Among those polled, even a Trump supporter said, "It'll make people's deductibles skyrocket. So I'm not for this healthcare act. I'm for insurance for everyone." And Joseph Antos, a healthcare expert for AEI, said of the still rising costs, "It would be great if a politician had the nerve to be brutally honest. None of them seem to."

How to think about the fact, so many are "giving up" on healthcare as even having the potential of positive outcomes? Whichever way one slices it, the news does not appear good. While policy makers will likely reduce healthcare access wherever possible in the foreseeable future, these reductions still don't get at the root circumstance today's healthcare has generated, regarding long term federal budget obligations. Indeed, that would still hold true, even without the added consideration of aging demographics.

As healthcare (in its present organizational capacity) continues to become a larger part of GDP, relatively less revenue from other sources remains available, to fund its growing costs. As a dependent equilibirum component, healthcare's present requirements for (excessive) input in relation to total output of time based product, contribute to the present low productivity patterns of economic stagnation. This unfortunate reality leaves policy makers on both sides of the aisle, with few choices or long term solutions.

Plus: Even as more healthcare cuts inevitably take place, more senior citizens will seek access to healthcare in the years ahead. Since today's healthcare is still equilibrium dependent rather than capable of providing equilibrium growth, it slowly - but surely - reduces the same economic growth which so many had hoped would be able to reverse its growing burdens. Paradoxically, the way healthcare is currently organized, contributes to its dependent equilibrium status. What is needed, are ways that healthcare could actually contribute to wealth creation, instead of detracting from wealth creation.

In the meantime, the crowding out effects of healthcare are also exacerbated by monetary policy. The Keynesian 20th century approach to inflation, was an approach which had little means to respond to the crowding effects of relative inflation or deflation, depending on sector. Healthcare has become a major source of supply side inflation. Yet when central bankers attempt to compensate, they inadvertently make the situation much worse, by leaving less money for the representation of other vitally important marketplace obligations.
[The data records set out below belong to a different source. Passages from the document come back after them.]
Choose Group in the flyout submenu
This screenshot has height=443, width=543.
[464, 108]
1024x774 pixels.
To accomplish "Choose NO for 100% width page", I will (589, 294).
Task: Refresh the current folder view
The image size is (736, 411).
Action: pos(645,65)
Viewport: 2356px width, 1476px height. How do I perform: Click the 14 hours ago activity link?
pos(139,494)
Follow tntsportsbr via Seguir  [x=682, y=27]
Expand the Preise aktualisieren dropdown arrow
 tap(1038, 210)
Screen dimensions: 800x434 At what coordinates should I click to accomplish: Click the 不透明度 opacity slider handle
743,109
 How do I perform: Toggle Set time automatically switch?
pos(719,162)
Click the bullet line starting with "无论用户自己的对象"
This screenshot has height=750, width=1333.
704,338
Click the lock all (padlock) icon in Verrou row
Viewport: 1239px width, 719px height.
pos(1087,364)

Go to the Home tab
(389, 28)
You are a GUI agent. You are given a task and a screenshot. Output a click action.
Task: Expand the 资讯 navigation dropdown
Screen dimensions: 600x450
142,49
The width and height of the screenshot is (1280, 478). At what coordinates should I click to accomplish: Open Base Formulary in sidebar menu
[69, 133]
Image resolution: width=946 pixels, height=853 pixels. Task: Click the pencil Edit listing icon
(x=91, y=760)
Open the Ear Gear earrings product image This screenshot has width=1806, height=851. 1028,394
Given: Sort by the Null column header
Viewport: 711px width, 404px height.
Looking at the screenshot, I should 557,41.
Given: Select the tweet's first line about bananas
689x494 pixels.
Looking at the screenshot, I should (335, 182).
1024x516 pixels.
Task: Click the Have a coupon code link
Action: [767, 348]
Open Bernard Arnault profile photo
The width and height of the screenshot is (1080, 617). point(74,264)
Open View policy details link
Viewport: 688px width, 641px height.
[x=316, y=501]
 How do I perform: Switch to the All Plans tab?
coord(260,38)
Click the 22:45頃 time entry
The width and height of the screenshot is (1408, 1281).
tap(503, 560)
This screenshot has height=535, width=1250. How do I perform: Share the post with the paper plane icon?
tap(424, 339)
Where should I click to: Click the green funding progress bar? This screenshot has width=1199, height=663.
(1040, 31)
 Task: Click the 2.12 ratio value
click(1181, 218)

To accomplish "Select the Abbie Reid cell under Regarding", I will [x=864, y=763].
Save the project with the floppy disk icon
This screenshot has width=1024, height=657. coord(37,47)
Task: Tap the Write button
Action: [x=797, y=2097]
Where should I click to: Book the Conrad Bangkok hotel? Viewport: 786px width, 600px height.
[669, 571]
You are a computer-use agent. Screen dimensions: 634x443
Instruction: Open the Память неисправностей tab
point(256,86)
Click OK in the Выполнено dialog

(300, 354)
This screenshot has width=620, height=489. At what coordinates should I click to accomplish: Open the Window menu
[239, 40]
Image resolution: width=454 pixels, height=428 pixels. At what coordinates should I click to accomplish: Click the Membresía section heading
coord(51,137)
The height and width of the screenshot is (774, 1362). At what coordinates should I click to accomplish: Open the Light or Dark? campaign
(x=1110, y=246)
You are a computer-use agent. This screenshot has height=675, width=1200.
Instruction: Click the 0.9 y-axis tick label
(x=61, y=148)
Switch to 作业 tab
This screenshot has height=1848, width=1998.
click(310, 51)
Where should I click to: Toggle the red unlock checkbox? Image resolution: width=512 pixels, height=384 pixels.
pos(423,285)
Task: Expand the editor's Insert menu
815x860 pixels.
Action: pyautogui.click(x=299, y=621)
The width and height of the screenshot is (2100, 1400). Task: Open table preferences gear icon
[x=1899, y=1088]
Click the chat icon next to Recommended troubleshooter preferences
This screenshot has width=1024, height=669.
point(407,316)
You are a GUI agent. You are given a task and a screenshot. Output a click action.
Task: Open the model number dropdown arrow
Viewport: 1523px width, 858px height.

There are ways out of this dilemma, but they include thinking about today's healthcare burdens somewhat differently. Ultimately, populations could internally coordinate healthcare alongside other important time based services. There are wide swathes of knowledge which could can be tapped, that have been available for centuries and are not subject to the same knowledge use protections, as present day "cutting edge" procedures. New wealth could be incrementally built by focusing on everyone's skills capacity, and healthcare could function with other knowledge as components of tangible, time based product. This increased quantification could do much to restore productivity.

Eventually, healthcare would become part of a broader marketplace where - until now - productive agglomeration has largely been missing. These new service generated marketplaces would relieve considerable pressure on policy makers, not to mention the pressures for services which have been borne by taxpayers, governments and employers alike. Human capital investment would be compensated as a continuous part of educational processes. This is all the more important, since the normal investment burdens of today's physicians make it difficult for them to practice in rural areas of the U.S. By making organizational capacity for healthcare less equilibrium dependent, the healthcare of the future would no longer have to present such a societal burden.